What colour is it?
fuck it then ill just buy a new ironing board. next year.
Calm down Speedy Gonzalez…
Black. It’s the shittest bike imaginable.
Hi Antpocalypse now, I’m not convinced that a moth identification book is boring in the first place - it strikes me as interesting and endearing - and I’m a little surprised that no else has questioned that part of your post yet! I don’t mean to be a troublemaker though.
(my most recent boring purchase was contact lenses)
picture plz (no bike is shit)
This thread is a bit Two Ronnies isn’t it
Hello Mr M. Ron. Gov, thank you for your reply.
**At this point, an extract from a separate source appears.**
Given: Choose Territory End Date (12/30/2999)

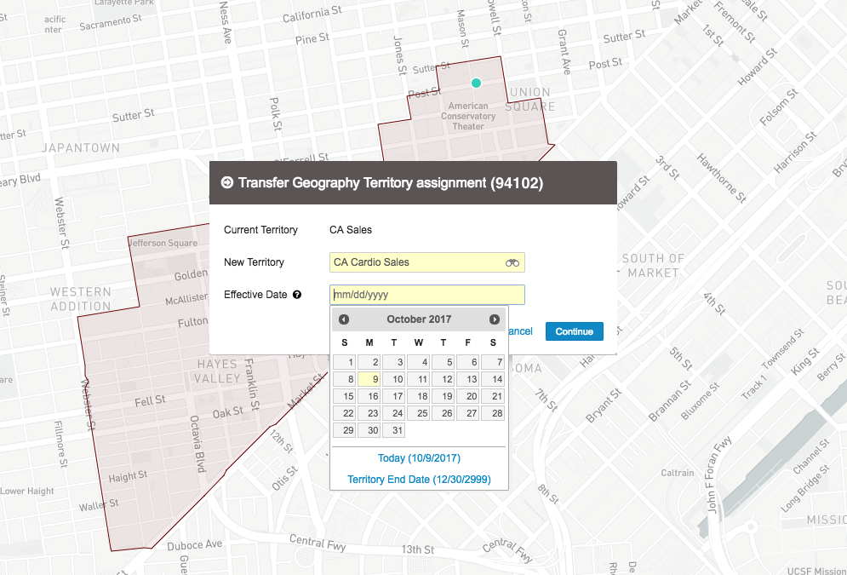Looking at the screenshot, I should [419, 480].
I think a moth identification book is both boring and unnecessary given that a moth is just a boring type of butterfly and my Mum has lots of books about butterflies already.
Currently after a squeegee.
This is like when nikkers said her mum has no hobbies or interests in the same breath as saying her mum was into theatre.
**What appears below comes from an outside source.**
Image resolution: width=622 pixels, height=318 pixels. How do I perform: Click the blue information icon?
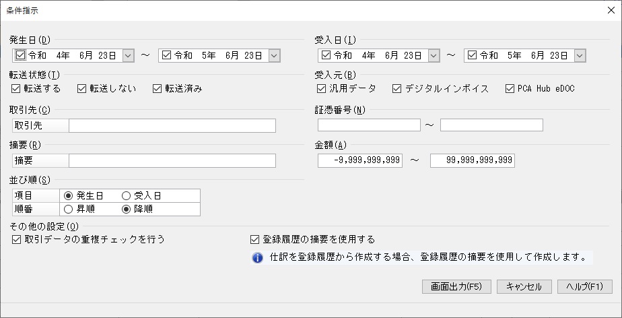[x=257, y=257]
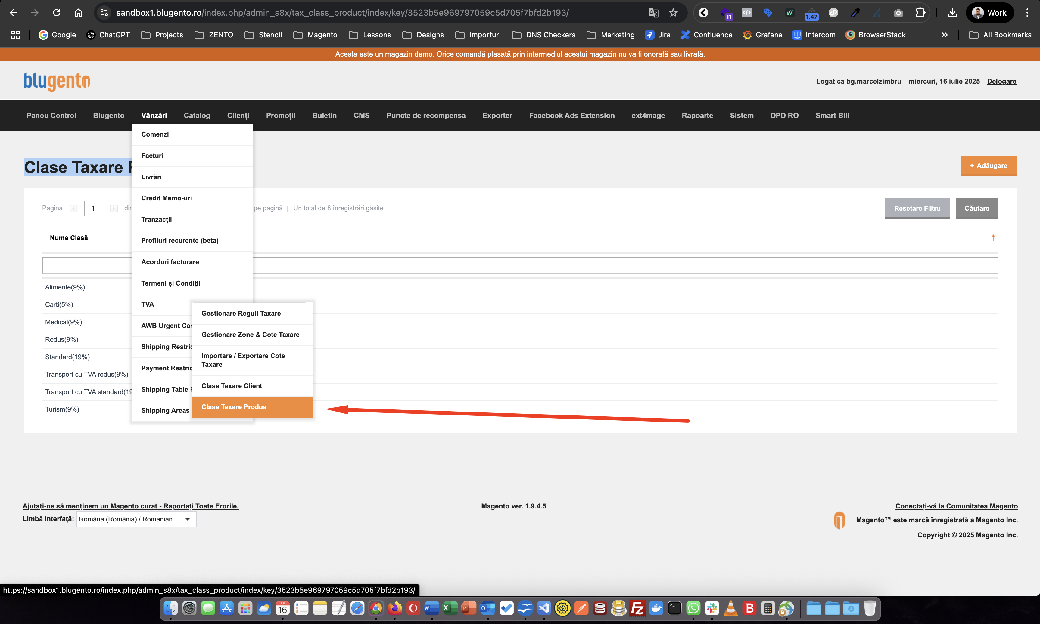This screenshot has height=624, width=1040.
Task: Go to the browser home page icon
Action: point(78,13)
she’s as “into theatre” as she is “into tv” in that she’ll just turn the telly on and watch any old shite.
My mum’s moving house again, I think just for something to do.
Dork handles? Handles for dorks?
I had to order new headphones because my current ones had a loose wire issue meaning the left heaphone kept cutting out.
thanks, in turn, for your reply. I would create a poll to settle once and for all whether moth identification books are boring, but I fear I would lose. As to whether it is unnecessary, that is a matter for the lepidopterists.
(moths have eaten many of my clothes, so I need help identifying the bastards)
Fuck a moth, man
3.5 litres of AdBlue for the TV’s car
Bathroom sink taps.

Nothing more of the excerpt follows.